▶ _Assignment_
The following entries should be restated word for word, pictures excluded.

━━━ Provided data ━━━

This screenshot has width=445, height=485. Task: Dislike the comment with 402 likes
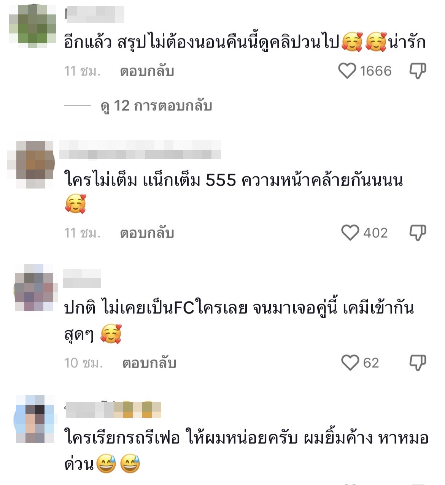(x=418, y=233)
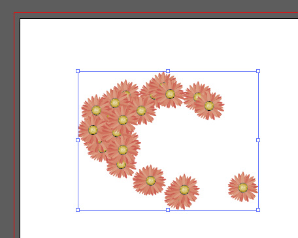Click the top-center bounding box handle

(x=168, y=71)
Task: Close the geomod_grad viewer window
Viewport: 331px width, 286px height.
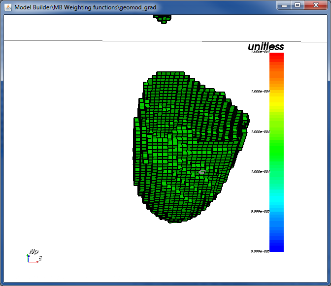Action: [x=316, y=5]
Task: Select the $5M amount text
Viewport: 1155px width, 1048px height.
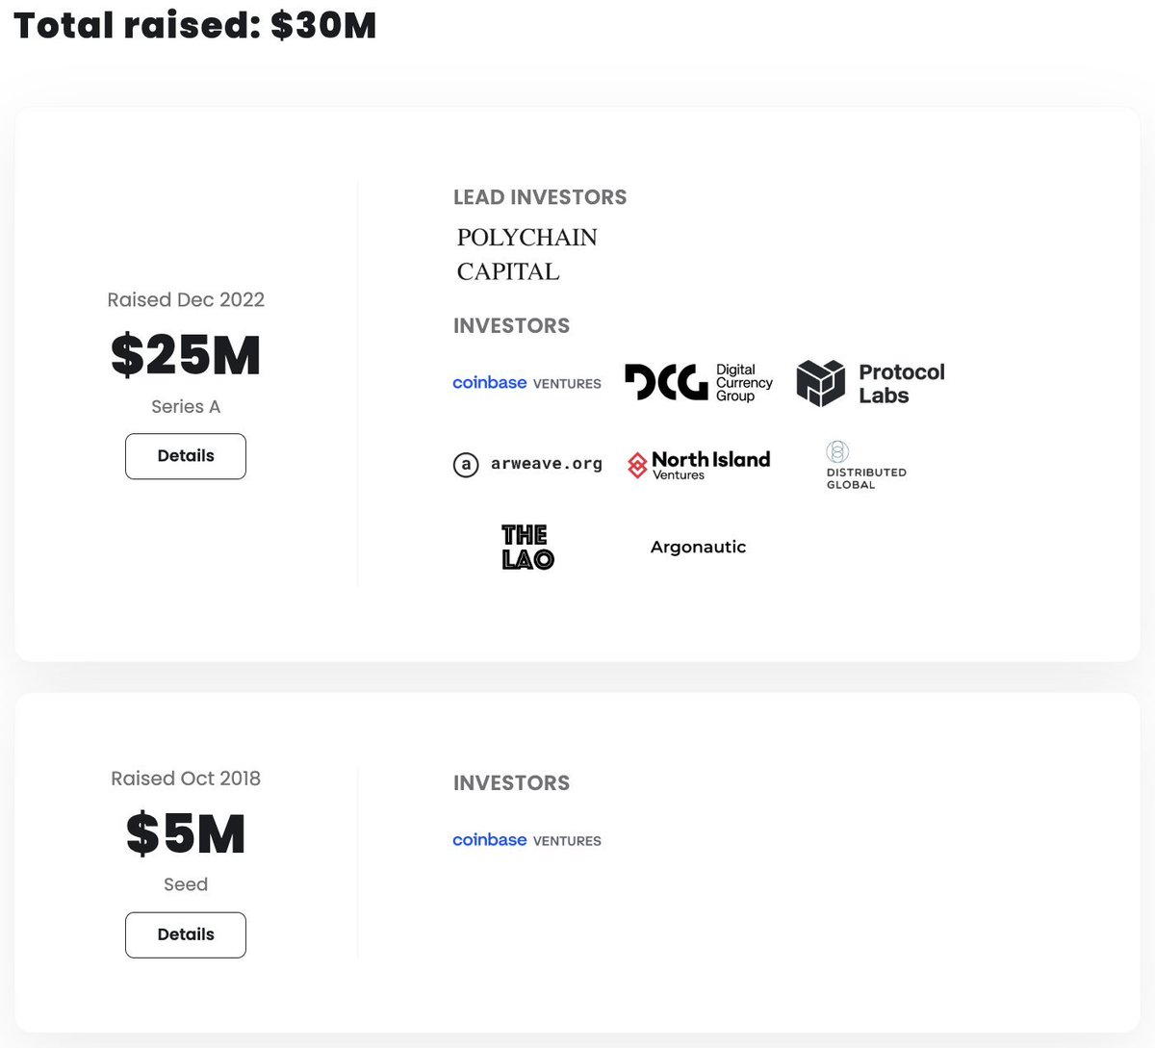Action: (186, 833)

━━━

▶ _Task result_
This screenshot has width=445, height=485. Task: Dislike the comment with 402 likes
(x=418, y=233)
Click the top-center bounding box handle

(x=168, y=71)
Task: Close the geomod_grad viewer window
Viewport: 331px width, 286px height.
Action: [x=316, y=5]
Task: Select the $5M amount text
Viewport: 1155px width, 1048px height.
Action: (186, 833)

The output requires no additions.